Порядок выполнения -
**A)** Кто, согласно фрагменту о второй Сен-Жерменской декларации Якова II, был ее фактическим автором?
**B)** Допишите фрагмент о второй Сен-Жерменской декларации Якова II, начав сразу после его последнего предложения.
------ Фрагмент текста ------
В конечном счете, Ч. Мидлтон согласился принять предложение Якова II в случае, если он выполнит требования, выдвинутые умеренными якобитами. Их суть сводилась к ограничению власти короля и созданию после реставрации Якова II таких политических условий, при которых монарх не мог бы вернуться к продолжению той политики, которую начал проводить в Британии с 1685 г. Чтобы согласие на эти условия не осталось для Якова II формальностью, и король не мог отказаться от их реализации в случае своего возвращения к власти, граф Мидлтон потребовал, дабы они были приняты публично и зафиксированы в официальном манифесте эмигрантского правительства.

Под давлением Людовика XIV, угрожавшего своему кузену, что прекратит оказывать ему всякую поддержку, Яков II был вынужден выполнить все требования Чарлза Мидлтона, и тот весной 1693 г. прибыл в Сен-Жермен. При французском дворе Мидлтон был принят с подчеркнутым благорасположением, а 17 апреля была выпущена вторая Сен-Жерменская декларация Якова II[1754].

Данное воззвание является самым примечательным из всех, выпущенных Яковом II в период эмиграции. Фактическим ее автором был граф Мидлтон. И по тону, и по содержанию этот документ принципиально отличается от всех прежних заявлений низложенного монарха. Не случайно поэтому, что многие специалисты по якобитизму отмечают буквально шокирующее впечатление, которая она произвела как на сторонников, так и противников Якова II. Основную часть документа предваряет детально продуманная преамбула. Поскольку граф Мидлтон только что прибыл из Англии, при составлении декларации он постарался учесть влияние на население пропаганды, которую вело британское правительство против Якова II и его приверженцев. В тексте документа говорится, что в связи с «лживой и злонамеренной клеветой», изгнанный монарх желает прояснить подлинные цели своей политической деятельности. Прежде всего, в документе в случае реставрации Якова II гарантировалось сохранение личной свободы, имущества и свободы религиозных убеждений подданных. Далее по пунктам граф Мидлтон пытался исправить все оплошности предшествующей декларации Мелфорта. Во-первых, объявлялась полная амнистия безо всяких исключений всем, кто не окажет сопротивления реставрации, вне зависимости от их действий в отношении Якова II прежде. Во-вторых, гарантировалось сохранение привилегированного положения англиканской церкви. Решение вопроса о религиозной веротерпимости предоставлялось парламенту. В-третьих, обещалось, что король впредь не будет нарушать «Тест-Акты» и позволит парламенту наложить ограничения на «разрешительную власть» монарха. Гарантировались «регулярные созывы парламента, свободные выборы и честный подсчет их результатов», а также «беспристрастные судебные расследования». Памятуя о прошлогоднем выпаде Якова II и Мелфорта против британского законодательства, принятого в ходе и после «Славной революции», Мидлтон отдельно оговорил, что парламенту будет позволено ратифицировать все законы, «принятые в период нынешней узурпации». В-четвертых, в отношении Ирландии провозглашалось возвращение к положению, существовавшему при Карле II. Всем, кто считал себя пострадавшим в результате решений Патриотического парламента, гарантировалась компенсация. Документ заканчивался высокопарным заявлением: «Мы возвращаемся, чтобы отстоять наши права и сделать наш народ свободным от притеснений тирана»[1755].
------ Исходные данные ------
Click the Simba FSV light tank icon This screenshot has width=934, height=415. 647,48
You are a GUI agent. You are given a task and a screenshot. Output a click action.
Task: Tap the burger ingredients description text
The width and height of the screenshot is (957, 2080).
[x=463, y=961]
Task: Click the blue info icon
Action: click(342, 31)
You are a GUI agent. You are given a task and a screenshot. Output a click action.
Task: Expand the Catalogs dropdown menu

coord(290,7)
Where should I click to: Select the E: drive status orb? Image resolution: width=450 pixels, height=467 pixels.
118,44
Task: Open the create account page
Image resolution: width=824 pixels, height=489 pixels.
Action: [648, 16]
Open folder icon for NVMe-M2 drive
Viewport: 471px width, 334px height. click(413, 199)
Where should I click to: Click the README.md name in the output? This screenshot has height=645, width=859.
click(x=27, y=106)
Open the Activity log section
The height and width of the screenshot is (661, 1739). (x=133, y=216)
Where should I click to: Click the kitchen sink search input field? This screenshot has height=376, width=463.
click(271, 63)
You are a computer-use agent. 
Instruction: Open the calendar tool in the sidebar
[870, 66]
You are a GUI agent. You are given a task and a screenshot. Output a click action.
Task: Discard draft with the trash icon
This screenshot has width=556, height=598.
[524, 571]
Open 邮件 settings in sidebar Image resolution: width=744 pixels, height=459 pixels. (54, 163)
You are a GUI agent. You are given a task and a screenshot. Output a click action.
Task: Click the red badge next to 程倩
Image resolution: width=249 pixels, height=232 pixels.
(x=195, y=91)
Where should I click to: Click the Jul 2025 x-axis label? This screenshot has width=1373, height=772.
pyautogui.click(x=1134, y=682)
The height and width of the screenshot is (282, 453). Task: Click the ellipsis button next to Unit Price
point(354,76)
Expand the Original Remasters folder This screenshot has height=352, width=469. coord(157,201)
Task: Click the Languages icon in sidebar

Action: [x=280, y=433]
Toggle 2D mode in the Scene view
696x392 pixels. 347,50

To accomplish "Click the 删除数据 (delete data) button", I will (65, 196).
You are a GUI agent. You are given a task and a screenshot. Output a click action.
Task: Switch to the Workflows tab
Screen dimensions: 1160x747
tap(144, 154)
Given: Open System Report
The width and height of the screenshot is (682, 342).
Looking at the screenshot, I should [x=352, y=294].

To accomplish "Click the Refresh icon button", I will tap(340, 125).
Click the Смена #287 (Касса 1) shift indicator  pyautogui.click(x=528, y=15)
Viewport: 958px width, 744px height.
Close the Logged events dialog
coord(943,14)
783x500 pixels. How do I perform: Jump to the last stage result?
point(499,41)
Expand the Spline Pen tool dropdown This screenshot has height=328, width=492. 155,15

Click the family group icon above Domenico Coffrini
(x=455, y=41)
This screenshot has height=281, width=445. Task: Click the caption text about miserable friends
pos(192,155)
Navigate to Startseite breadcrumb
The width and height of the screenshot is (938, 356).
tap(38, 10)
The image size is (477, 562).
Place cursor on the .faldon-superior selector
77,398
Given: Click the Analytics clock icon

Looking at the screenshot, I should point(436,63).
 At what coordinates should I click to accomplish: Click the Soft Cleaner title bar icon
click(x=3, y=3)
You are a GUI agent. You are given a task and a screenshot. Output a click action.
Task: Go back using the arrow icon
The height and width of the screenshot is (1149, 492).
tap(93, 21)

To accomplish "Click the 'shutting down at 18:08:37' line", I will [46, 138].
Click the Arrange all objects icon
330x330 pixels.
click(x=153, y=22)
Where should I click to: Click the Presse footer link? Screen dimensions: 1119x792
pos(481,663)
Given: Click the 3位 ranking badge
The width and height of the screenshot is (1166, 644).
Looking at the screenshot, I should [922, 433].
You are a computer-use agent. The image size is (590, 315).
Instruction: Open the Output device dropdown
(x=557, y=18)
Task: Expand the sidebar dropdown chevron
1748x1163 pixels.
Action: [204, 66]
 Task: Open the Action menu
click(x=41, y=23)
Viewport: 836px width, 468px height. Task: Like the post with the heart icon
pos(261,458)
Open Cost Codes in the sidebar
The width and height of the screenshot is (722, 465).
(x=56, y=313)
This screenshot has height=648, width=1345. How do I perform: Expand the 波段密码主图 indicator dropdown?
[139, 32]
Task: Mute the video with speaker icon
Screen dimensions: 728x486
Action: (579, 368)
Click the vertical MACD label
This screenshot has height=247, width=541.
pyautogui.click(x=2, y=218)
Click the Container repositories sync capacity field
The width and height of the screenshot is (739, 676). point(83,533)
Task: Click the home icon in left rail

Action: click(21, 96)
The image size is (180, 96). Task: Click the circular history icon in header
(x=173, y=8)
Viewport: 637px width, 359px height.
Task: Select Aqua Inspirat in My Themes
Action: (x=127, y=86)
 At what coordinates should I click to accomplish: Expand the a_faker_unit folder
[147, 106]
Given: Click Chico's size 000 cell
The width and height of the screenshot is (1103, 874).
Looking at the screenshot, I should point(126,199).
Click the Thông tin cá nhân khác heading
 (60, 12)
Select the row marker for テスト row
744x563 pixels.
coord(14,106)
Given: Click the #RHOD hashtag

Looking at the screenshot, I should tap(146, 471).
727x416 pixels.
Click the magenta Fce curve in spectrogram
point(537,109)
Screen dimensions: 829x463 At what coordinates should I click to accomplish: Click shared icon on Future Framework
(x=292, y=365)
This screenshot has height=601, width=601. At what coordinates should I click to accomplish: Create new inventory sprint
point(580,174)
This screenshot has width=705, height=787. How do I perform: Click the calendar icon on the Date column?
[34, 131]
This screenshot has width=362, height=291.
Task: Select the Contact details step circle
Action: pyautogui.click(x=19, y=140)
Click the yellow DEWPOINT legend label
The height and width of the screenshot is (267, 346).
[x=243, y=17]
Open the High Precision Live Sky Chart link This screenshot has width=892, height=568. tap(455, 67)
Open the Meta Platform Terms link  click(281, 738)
------
Ответы -
**A)** Граф Мидлтон.

**B)**
По сравнению со всеми предшествующими заявлениями Якова II, начиная со «Славной революции», этот документ был блестящим политическим манифестом. Новая программа эмигрантского правительства привела в недоумение католиков и многих «высоких тори», но привлекла в лагерь якобитов новых сторонников, в том числе радикальных вигов, разочаровавшихся в «Славной революции»[1756]. По мнению историков М. Голди и К. Джексон, данная декларация «ознаменовала решительное, хотя и временное, принятие вигских принципов» эмигрантским правительством Якова II[1757].

Однако у декларации был большой недостаток, существенно ограничивший ее пропагандистский эффект. Практически все обещания данные британцам Яковом II в 1693 г. к этому времени уже были реализованы Вильгельмом III[1758]. Единственным исключением явилось частное положение об отмене ряда введенных правительством Вильгельма Оранского налогов[1759]. Дж. Х. Джоунс признает декларацию Мидлтона удачным, но запоздалым политическим манифестом[1760].

В течение почти двух лет граф Мидлтон и герцог Мелфорт занимали пост государственного секретаря совместно. Однако последний не собирался сдаваться и отчаянно продолжал борьбу. Его прочное положение при Сен-Жерменском дворе основывалось, с одной стороны, на личном влиянии на Якова II, с другой — на том, что большая часть якобитов-эмигрантов во Франции были его единоверцами-католиками[1761]. Однако граф Мидлтон также успел добиться прочных позиций при дворе. Его главными союзниками стали герцог Берик, имевший огромное влияние на Якова II, и личный секретарь Марии Моденской Дж. Кэрилл[1762]. Мощную поддержку Чарлзу Мидлтону оказывали его друзья в Британии. Британские якобиты в 1694 г. отправили во Францию к Якову II две миссии, целью которых было добиться отставки Мелфорта: в январе в Сен-Жерменский дворец прибыли Дж. Монтгомери и полковник Т. Оглторп, в апреле — лорд Гриффин.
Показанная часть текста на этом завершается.